Dieci anni fa, la scoperta per tornare staminali
Nel 2018 ricorre il decimo anniversario della scoperta, da parte del premio Nobel Yamanaka, di poter riprogrammare cellule umane adulte in cellule staminali pluripotenti indotte
Affascinanti e misteriose, non esistono cellule del nostro organismo capaci di ammaliare scienziati e ricercatori come le staminali. Si tratta infatti di cellule uniche nel loro genere: possono moltiplicarsi, specializzarsi per svolgere funzioni specifiche e creare nuovi tessuti quando si dividono e si differenziano. Grazie a queste caratteristiche, le staminali rendono possibile la creazione di un organismo complesso, aprendo prospettive promettenti nel campo della cosiddetta medicina rigenerativa, che ha lo scopo di riparare organi danneggiati o invecchiati dal naturale trascorrere del tempo. Non c’è da stupirsi, quindi, se oggi le cellule staminali siano considerate un vero tesoro biologico. Doveva esserne convinto anche Shinya Yamanaka quando, esattamente dieci anni fa, riuscì a riprogrammare le cellule umane adulte in cellule staminali pluripotenti indotte (iPCS). Una scoperta che gli valse il premio Nobel per la medicina nel 2012.
All’origine degli esperimenti condotti dallo scienziato giapponese vi era la ricerca, condotta quasi quarant’anni prima su alcune rane, con cui il premio Nobel John Gurdon aveva chiarito che la maturazione cellulare non era irreversibile ma era possibile far ringiovanire le cellule adulte, come in una macchina del tempo, spostando indietro le lancette del ciclo cellulare, fino a riportarle al loro stato primordiale. Si trattò di una scoperta importante, che scosse la comunità scientifica dell’epoca per la sua portata rivoluzionaria, e stimolò Yamanaka a indagare sui meccanismi molecolari alla base di questa trasformazione. Egli ipotizzò che il genoma delle cellule adulte, sebbene differenziate e specializzate per svolgere le proprie funzioni, conservasse le informazioni necessarie per guidarne lo sviluppo verso tutte le altre tipologie cellulari del corpo umano, dalle cellule nervose fino a quelle muscolari o epatiche. Il suo esperimento gli diede ragione: inducendo l’attivazione di quattro specifici fattori di trascrizione genica, noti con le sigle Oct3/4, Sox2, c-Myc e Klf4, Yamanaka fu in grado di riprogrammare alcune cellule epiteliali di topo in cellule pressoché identiche a cellule embrionali staminali.

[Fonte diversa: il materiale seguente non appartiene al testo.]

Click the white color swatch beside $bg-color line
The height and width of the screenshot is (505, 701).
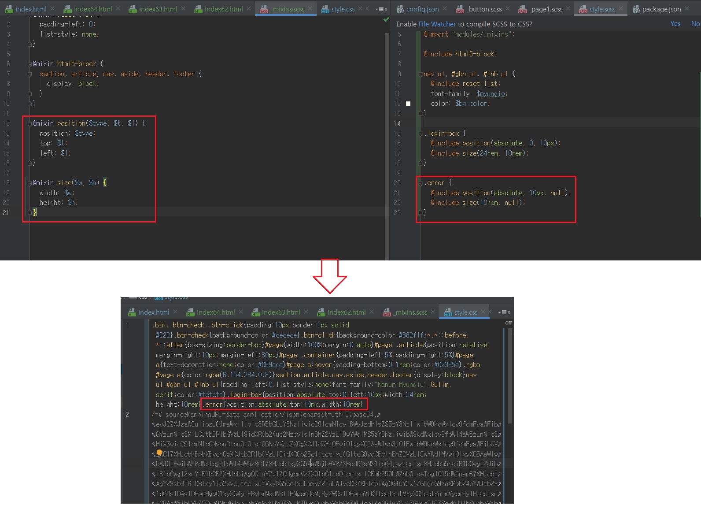[x=408, y=104]
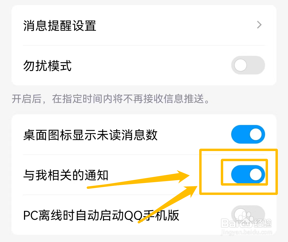Select the 与我相关的通知 label text

[66, 175]
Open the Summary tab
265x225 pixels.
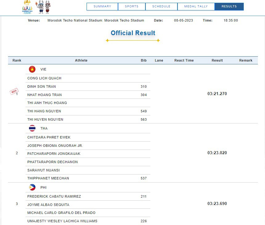(x=102, y=6)
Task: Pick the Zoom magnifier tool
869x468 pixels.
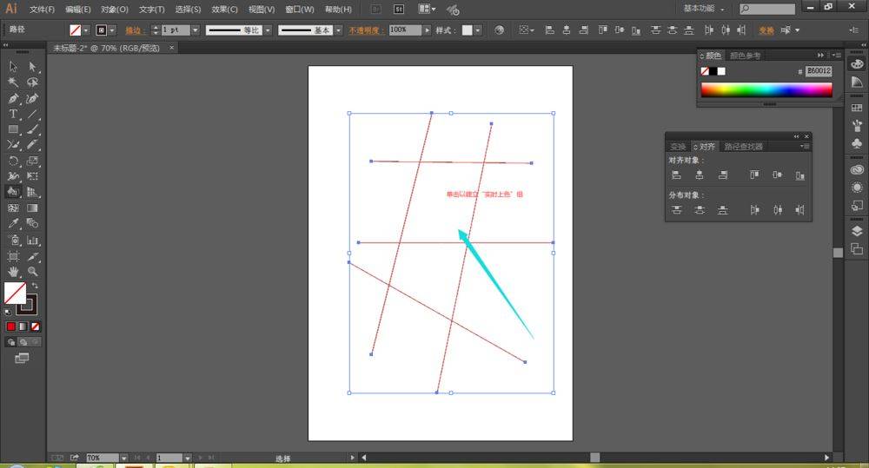Action: click(32, 272)
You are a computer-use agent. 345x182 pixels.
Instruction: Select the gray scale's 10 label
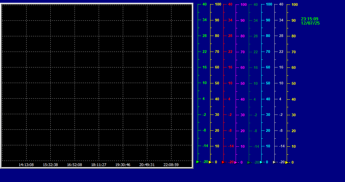pos(281,83)
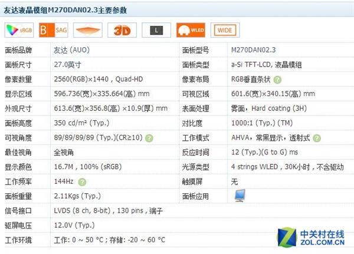This screenshot has height=254, width=354.
Task: Click the 友达 (AUO) brand link
Action: (71, 50)

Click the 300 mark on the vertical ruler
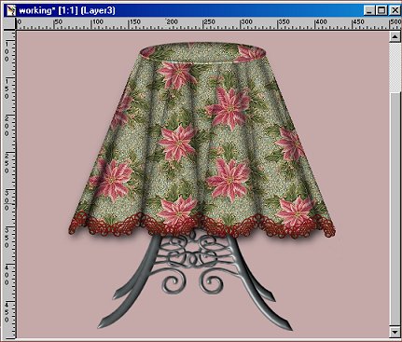(x=7, y=199)
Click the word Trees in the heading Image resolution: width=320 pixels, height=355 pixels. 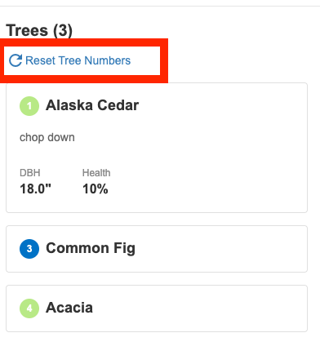(x=27, y=30)
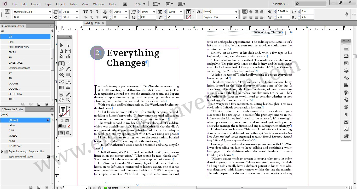Open Adobe Bridge with the Br icon
Screen dimensions: 357x189
(125, 4)
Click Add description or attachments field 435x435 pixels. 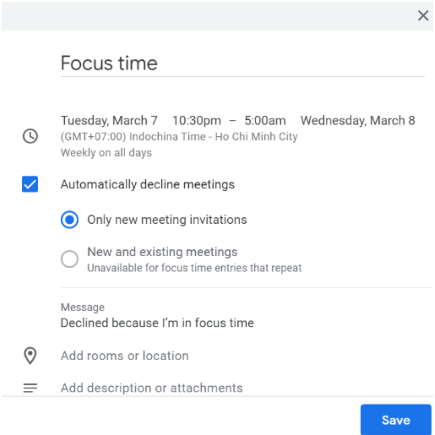pyautogui.click(x=151, y=388)

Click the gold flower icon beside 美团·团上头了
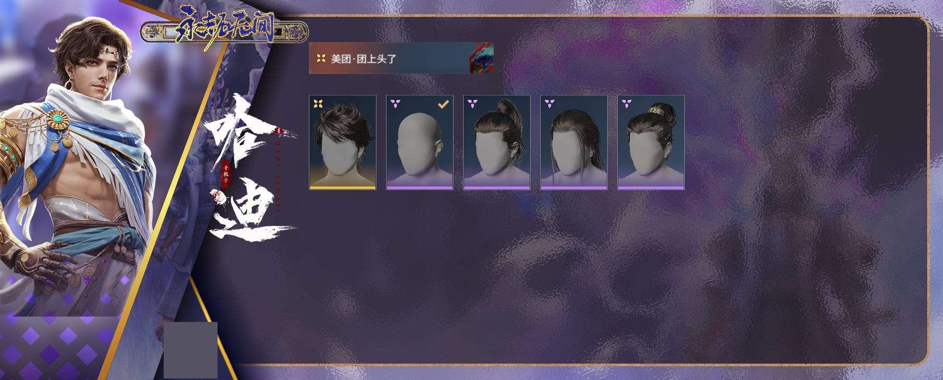(x=320, y=59)

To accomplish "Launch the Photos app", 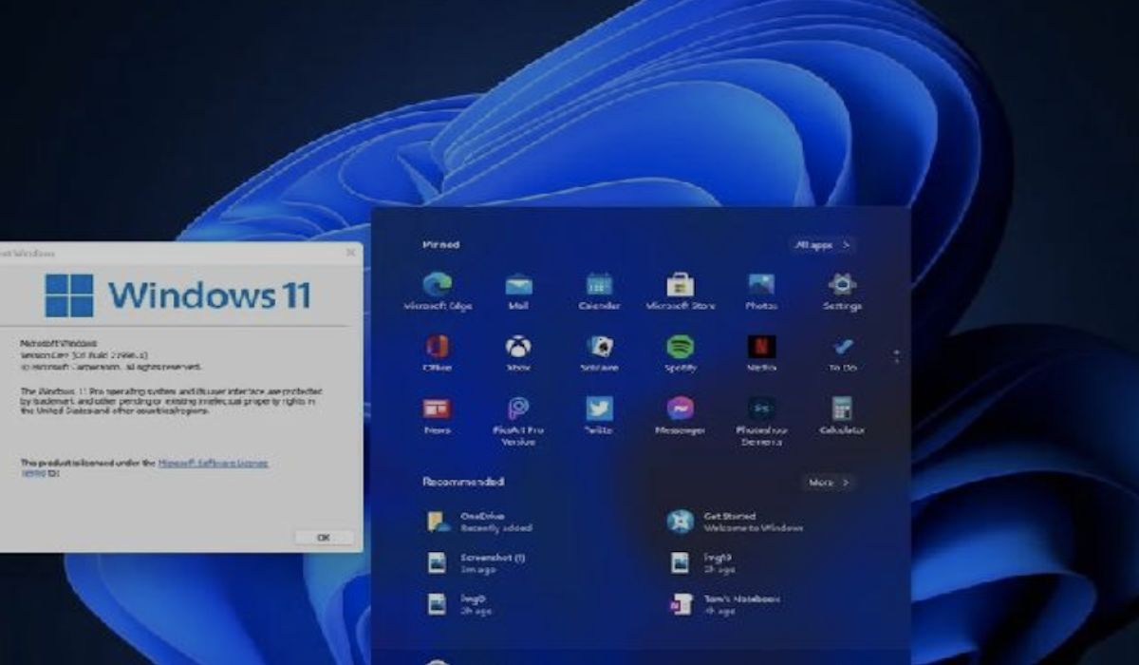I will click(761, 285).
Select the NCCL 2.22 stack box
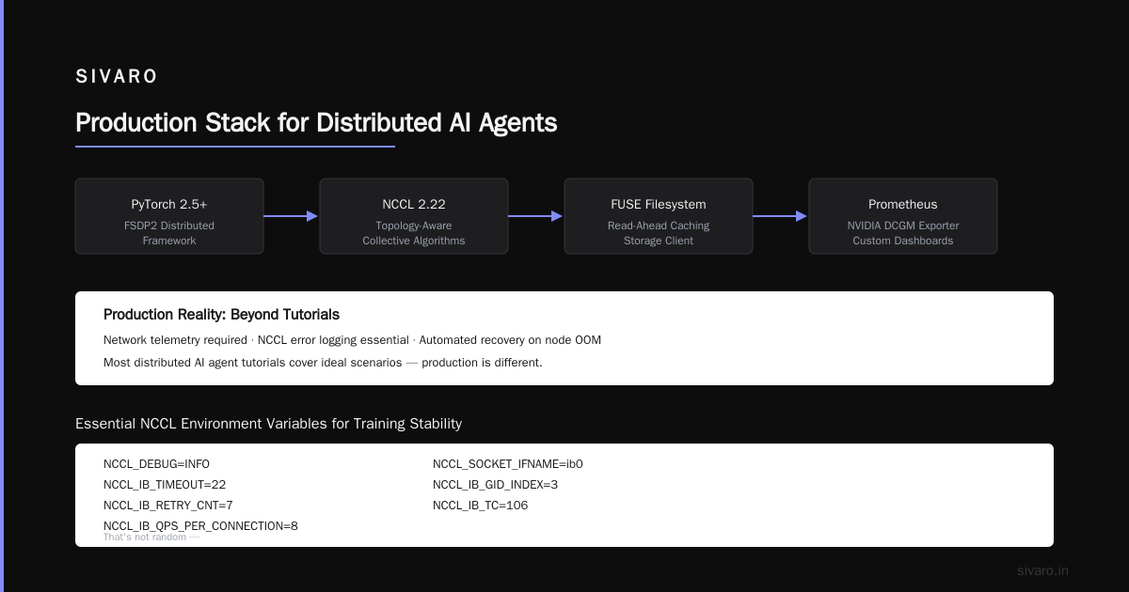Viewport: 1129px width, 592px height. coord(414,216)
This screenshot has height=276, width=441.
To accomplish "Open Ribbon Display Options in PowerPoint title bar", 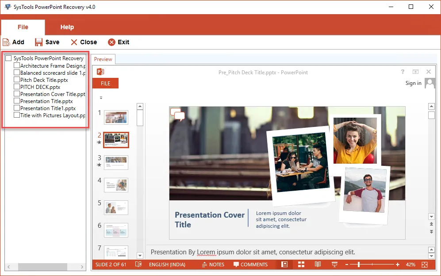I will click(415, 72).
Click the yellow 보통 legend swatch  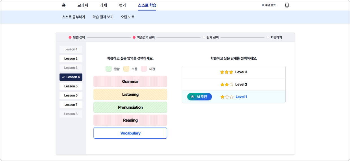coord(126,69)
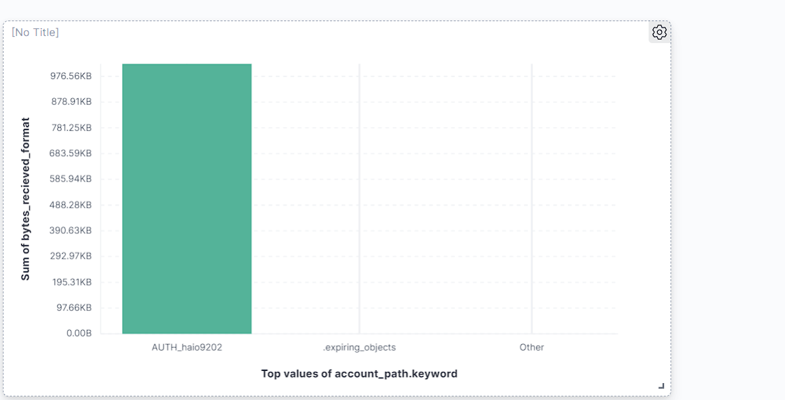The image size is (785, 400).
Task: Click the 781.25KB y-axis tick label
Action: pos(71,128)
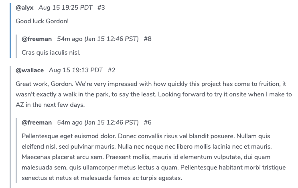Click the "Cras quis iaculis nisl." reply text
Image resolution: width=298 pixels, height=188 pixels.
[x=51, y=52]
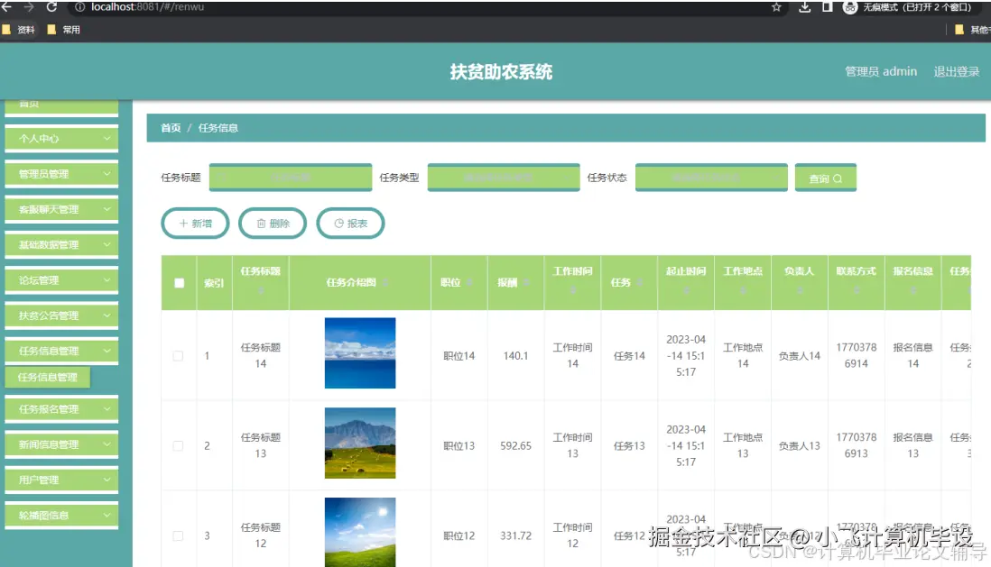991x567 pixels.
Task: Click the 删除 trash icon
Action: pyautogui.click(x=261, y=222)
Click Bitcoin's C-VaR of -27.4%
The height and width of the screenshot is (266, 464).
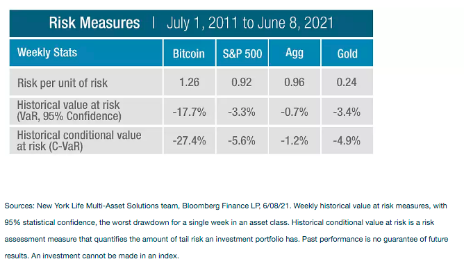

A distanza di dieci anni, data l’importanza delle loro applicazioni attuali e dell’enorme potenziale terapeutico che avranno in futuro, le cellule staminali si sono affermate come vere protagoniste della medicina moderna. La possibilità di cambiare l’identità di una cellula matura, farla ringiovanire ad uno stato simil-embrionale e convertirla successivamente in un qualsiasi altro tipo cellulare, ha già mostrato benefici assolutamente inediti: nel 2009, per esempio, alcuni ricercatori hanno riprogrammato fibroblasti adulti della pelle in cellule cardiache. Dopo essere state trapiantate in topi malati, queste cellule sono riuscite ad integrarsi correttamente nel tessuto cardiaco, ottenendo un miglioramento strutturale e funzionale del cuore infartuato in sole quattro settimane. Qualche anno dopo, un gruppo di ricercatori giapponesi ha realizzato un ulteriore passo in avanti, riuscendo a generare in laboratorio un fegato pienamente funzionale, a partire da cellule staminali pluripotenti indotte umane coltivate in vitro. Una volta trapiantato in alcuni topi di laboratorio, questo fegato primordiale è stato in grado di completare il proprio sviluppo, organizzando un sistema vascolare completo e attivando le sue normali funzionalità metaboliche, senza produrre alcun rigetto.
Oggi, l’obiettivo di Yamanaka è quello di “portare la tecnologia delle cellule staminali ai pazienti, ai letti degli ospedali”. Dimostrata l’efficacia del trattamento anche sulle cellule umane, ridotto al minimo il rischio di sviluppo tumorale, “la vera sfida inizia ora, a partire dalla ricerca clinica e dalla sperimentazione di nuovi farmaci”. Non a caso, nel 2018, le Università di Keio, Osaka e Yokohama inizieranno a condurre le prime sperimentazioni cliniche per il trattamento delle lesioni del midollo spinale, dell’insufficienza cardiaca e di quella epatica, a partire dal trapianto di cellule staminali. Ancora più preziose saranno le ricerche nel campo delle patologie neurodegenerative, come il Parkinson e l’Alzheimer. La speranza è quella di trovare una terapia definitiva alle malattie incurabili del nostro secolo.